In 1998, Aeroporti di Roma bought 20% of ACSA's shares for R819 million. In 2005, the Public Investment Corporation, bought the 20% shares back from the Italian group.

In 2006, ACSA was part of a consortium that won the bid to manage the Chhatrapati Shivaji International Airport in Mumbai, India.

In 2012, ACSA signed a 20-year concession agreement to manage the São Paulo–Guarulhos International Airport in Brazil, a strategic alliance between two countries that organized the soccer world cup in recent years. The deal was signed through a consortium including Brazil's Invepar for 51% of the concession and at a cost of $9.2 billion.

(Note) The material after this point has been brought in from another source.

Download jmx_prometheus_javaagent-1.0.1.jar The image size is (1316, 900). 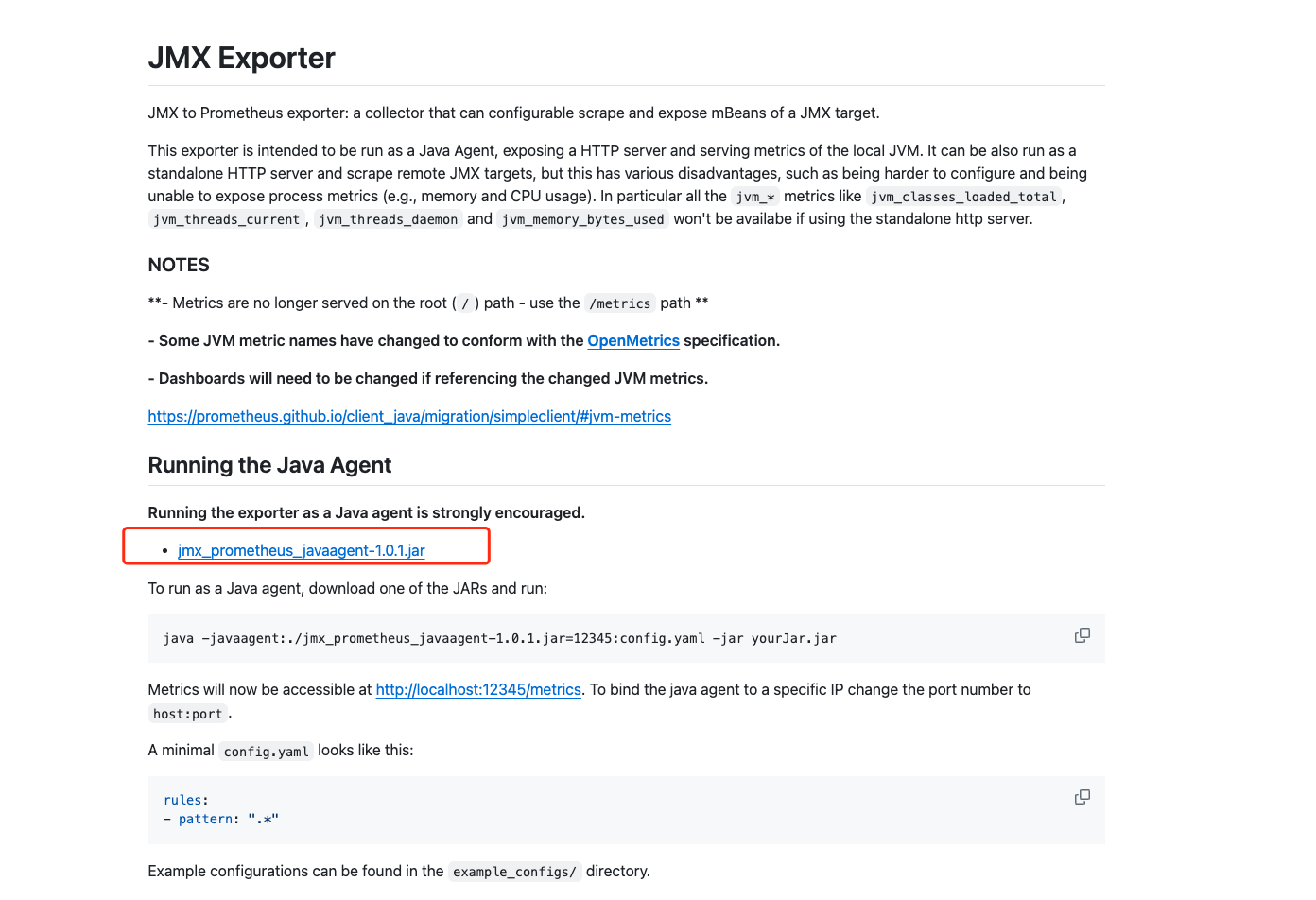[300, 550]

In May 2016, ACSA finished installing a solar power plant near the Kimberley Airport as part of a broader plan to install solar farms in all of its regional airports.

== Airports ==
The following international airports are operated by ACSA:
- O.R. Tambo International Airport
- Cape Town International Airport
- King Shaka International Airport
- Bram Fischer International Airport
- Upington International Airport
- Chief Dawid Stuurman International Airport
- São Paulo Guarulhos International Airport, Brazil
- Chhatrapati Shivaji Maharaj International Airport, Mumbai, India (consortium with Bidvest and Airports Authority of India)

The following local airports are operated by ACSA:
- King Phalo Airport
- George Airport
- Kimberley Airport
- Mthatha Airport

== Armed cash heist at OR Tambo ==
On 25 March 2006 gunmen armed with AK-47s stole bags containing several million US dollars at O.R. Tambo International Airport. Three ACSA employees and six other individuals were arrested and appeared in court in connection with the heist.